Blaming the US Federal Reserve’s accelerated monetary policy tightening, some fund managers have reportedly lamented how the broad pullback was worse than the rout in 2008 and a stark contrast to the rally in 2017.

In 2018, the MSCI World Index was down 8.2% (+23.07% in 2017), the MSCI World High Dividend Yield Index was down 6.7% (+19.17% in 2017), the MSCI Emerging Markets Index tumbled 14.3% (+37.75% in 2017) and the MSCI ACWI — which includes developed and emerging market countries such as China, India, Korea, Brazil and Russia — lost 8.93% after gaining 24.62% the year before.

Malaysian equities were not spared. The bellwether FBM KLCI closed 2018 nearly 6% lower while the broader FBM Emas skidded close to 11% last year.

Yet, some have seen it fit to blame the EPF’s likely lower year-on-year dividend rate for 2018 on local politics, not unlike how there were curious claims of a correlation between who the incumbent prime minister was and the high EPF dividends in 2017.

Let’s set politics aside and take a more objective look at the investment numbers that the EPF has announced so far to see if its dividend rate for 2018 will be close to 5% or 6%.

The EPF’s past showing

For the record, the EPF’s 6.9% dividend for 2017 was the highest since the 7.7% dividend declared for 1996, the year before the Asian financial crisis. The 6.4% maiden dividend declared for its Simpanan Shariah portfolio for 2017 was also 2.61% above the inflation rate of 3.79% last year.

The EPF, which needs to generate consistent and sustainable returns to preserve its 14 million members’ retirement kitty, only needs to deliver at least 2.5% nominal dividend and beat inflation by at least 2% on a rolling three-year basis.

════════════════

Activity: Render this sentence from the article on EPF dividends into Spanish: "The bellwether FBM KLCI closed 2018 nearly 6% lower while the broader FBM Emas skidded close to 11% last year." The records are drawn from a different source than the article on EPF dividends.

Source information:

════════════════

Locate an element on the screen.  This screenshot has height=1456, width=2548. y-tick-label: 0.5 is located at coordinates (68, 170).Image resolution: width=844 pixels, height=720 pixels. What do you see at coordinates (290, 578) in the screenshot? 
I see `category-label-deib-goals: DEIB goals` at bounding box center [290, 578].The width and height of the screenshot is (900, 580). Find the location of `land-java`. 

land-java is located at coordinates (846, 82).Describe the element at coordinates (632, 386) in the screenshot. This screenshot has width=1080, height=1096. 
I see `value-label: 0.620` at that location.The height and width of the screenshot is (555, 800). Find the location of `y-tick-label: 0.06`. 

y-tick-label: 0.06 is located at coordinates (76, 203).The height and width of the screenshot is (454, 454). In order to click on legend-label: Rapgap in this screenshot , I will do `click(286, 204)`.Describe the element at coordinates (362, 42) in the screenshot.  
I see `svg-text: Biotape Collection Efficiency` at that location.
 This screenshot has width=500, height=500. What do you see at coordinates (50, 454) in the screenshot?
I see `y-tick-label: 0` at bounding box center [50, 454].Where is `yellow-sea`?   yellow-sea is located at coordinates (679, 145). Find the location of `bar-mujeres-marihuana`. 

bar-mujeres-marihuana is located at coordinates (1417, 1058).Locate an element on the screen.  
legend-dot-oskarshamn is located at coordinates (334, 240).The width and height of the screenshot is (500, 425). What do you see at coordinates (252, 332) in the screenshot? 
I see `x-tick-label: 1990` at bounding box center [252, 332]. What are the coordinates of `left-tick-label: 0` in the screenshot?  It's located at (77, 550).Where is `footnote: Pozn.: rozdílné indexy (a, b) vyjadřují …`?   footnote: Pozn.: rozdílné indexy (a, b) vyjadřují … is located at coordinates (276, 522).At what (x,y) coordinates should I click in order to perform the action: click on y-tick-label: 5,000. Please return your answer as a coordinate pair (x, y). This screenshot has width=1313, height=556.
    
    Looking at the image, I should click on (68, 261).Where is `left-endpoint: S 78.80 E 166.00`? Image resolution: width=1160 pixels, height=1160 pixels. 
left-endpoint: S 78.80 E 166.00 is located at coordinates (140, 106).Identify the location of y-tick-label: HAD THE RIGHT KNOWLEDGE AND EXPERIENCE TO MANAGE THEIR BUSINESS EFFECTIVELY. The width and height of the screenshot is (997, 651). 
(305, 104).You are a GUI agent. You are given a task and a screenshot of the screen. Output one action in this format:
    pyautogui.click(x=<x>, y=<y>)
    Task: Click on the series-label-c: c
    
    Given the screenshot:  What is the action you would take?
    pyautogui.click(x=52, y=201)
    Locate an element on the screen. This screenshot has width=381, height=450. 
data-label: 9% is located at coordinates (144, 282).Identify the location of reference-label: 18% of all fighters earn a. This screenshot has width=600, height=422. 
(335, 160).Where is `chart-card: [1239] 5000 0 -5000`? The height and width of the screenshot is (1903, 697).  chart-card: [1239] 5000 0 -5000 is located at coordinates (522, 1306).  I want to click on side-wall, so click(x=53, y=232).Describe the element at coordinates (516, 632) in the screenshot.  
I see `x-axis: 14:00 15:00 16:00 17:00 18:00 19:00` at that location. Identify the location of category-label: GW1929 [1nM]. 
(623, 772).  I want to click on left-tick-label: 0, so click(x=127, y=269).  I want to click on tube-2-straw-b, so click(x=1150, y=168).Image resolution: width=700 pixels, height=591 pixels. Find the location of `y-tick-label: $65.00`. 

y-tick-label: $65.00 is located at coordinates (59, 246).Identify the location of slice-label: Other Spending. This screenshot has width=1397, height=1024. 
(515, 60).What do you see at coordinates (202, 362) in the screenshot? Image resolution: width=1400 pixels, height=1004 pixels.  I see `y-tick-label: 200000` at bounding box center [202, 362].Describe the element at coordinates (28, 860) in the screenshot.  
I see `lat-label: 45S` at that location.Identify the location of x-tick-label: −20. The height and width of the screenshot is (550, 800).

════════════════

Response to this task: El índice de referencia FBM KLCI cerró 2018 casi un 6 % más bajo, mientras que el más amplio FBM Emas cayó cerca de un 11 % el año pasado.